**REQUIREMENT**:
Make an exact copy of all the records, one that contains none of the pictures.

-- RECORDS TO PROCESS follows --

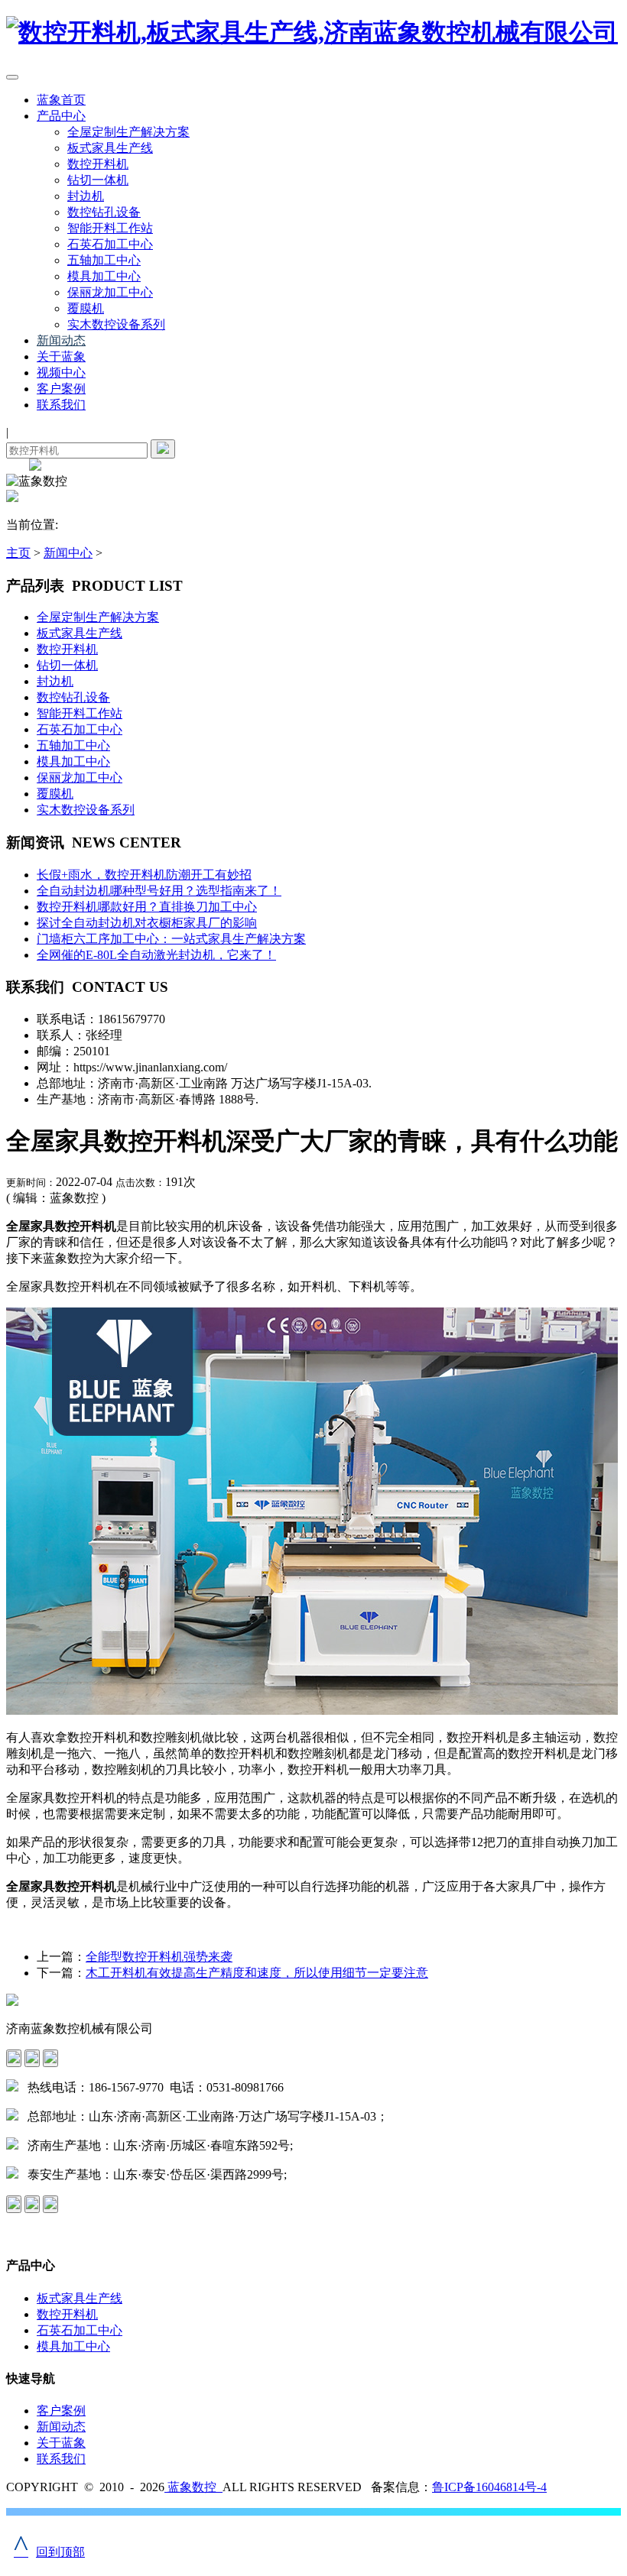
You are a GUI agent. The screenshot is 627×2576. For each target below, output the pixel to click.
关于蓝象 (61, 356)
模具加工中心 (104, 276)
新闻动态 (61, 340)
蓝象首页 (61, 99)
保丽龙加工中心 (110, 292)
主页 (18, 552)
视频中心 (61, 372)
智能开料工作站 (110, 228)
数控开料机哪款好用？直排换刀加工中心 (147, 906)
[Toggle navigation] (12, 77)
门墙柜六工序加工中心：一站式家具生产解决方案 (171, 938)
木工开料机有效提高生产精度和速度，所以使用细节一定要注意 (257, 1972)
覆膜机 (85, 308)
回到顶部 (49, 2551)
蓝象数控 (193, 2486)
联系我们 (61, 404)
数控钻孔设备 (104, 212)
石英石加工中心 (110, 244)
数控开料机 (97, 163)
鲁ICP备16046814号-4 (489, 2486)
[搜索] (163, 448)
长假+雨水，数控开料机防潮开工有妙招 (144, 874)
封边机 (85, 196)
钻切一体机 (97, 179)
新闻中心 (68, 552)
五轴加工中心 (104, 260)
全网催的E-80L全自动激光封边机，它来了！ (156, 954)
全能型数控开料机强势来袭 (159, 1956)
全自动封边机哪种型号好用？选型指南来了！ (159, 890)
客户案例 (61, 388)
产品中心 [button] (61, 115)
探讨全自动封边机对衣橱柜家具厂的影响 (147, 922)
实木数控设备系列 (116, 324)
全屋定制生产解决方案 (128, 131)
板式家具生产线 (110, 147)
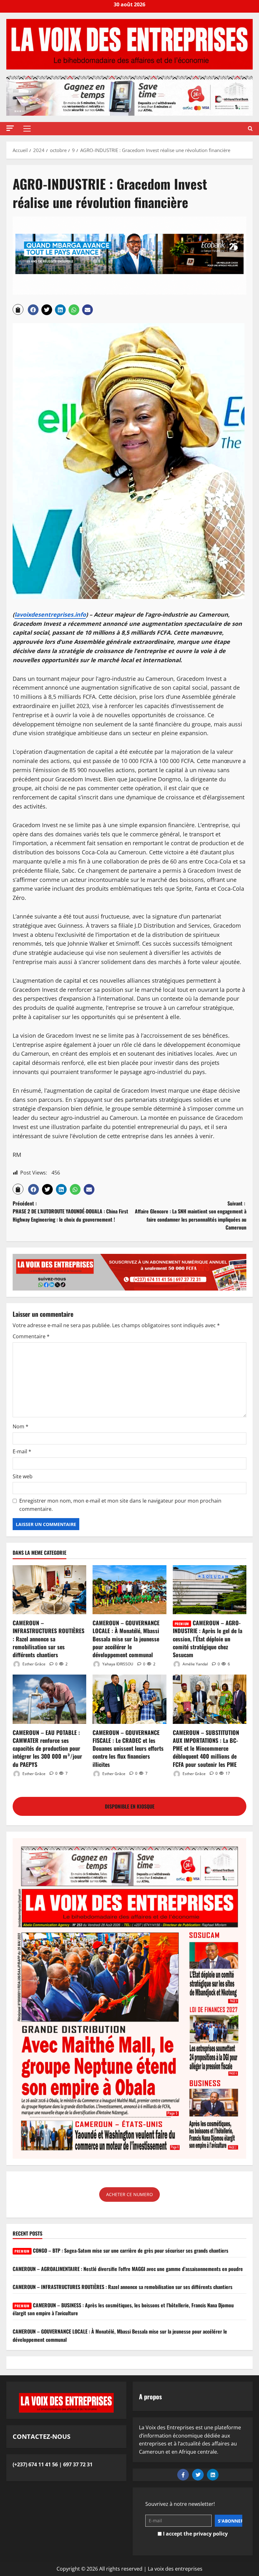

-- RECORDS TO PROCESS concluded --

**OUTPUT FOR THIS TASK**:
You are a GUI agent. The screenshot is 627×2576. For each target below, output the pixel to click.
关于蓝象 (61, 356)
模具加工中心 (104, 276)
新闻动态 (61, 340)
蓝象首页 (61, 99)
保丽龙加工中心 (110, 292)
主页 (18, 552)
视频中心 (61, 372)
智能开料工作站 (110, 228)
数控开料机哪款好用？直排换刀加工中心 (147, 906)
[Toggle navigation] (12, 77)
门墙柜六工序加工中心：一站式家具生产解决方案 (171, 938)
木工开料机有效提高生产精度和速度，所以使用细节一定要注意 (257, 1972)
覆膜机 (85, 308)
回到顶部 (49, 2551)
蓝象数控 (193, 2486)
联系我们 (61, 404)
数控钻孔设备 (104, 212)
石英石加工中心 (110, 244)
数控开料机 (97, 163)
鲁ICP备16046814号-4 (489, 2486)
[搜索] (163, 448)
长假+雨水，数控开料机防潮开工有妙招 (144, 874)
封边机 (85, 196)
钻切一体机 (97, 179)
新闻中心 (68, 552)
五轴加工中心 (104, 260)
全网催的E-80L全自动激光封边机，它来了！ (156, 954)
全能型数控开料机强势来袭 (159, 1956)
全自动封边机哪种型号好用？选型指南来了！ (159, 890)
客户案例 (61, 388)
产品中心 [button] (61, 115)
探讨全自动封边机对衣橱柜家具厂的影响 (147, 922)
实木数控设备系列 (116, 324)
全屋定制生产解决方案 (128, 131)
板式家具生产线 (110, 147)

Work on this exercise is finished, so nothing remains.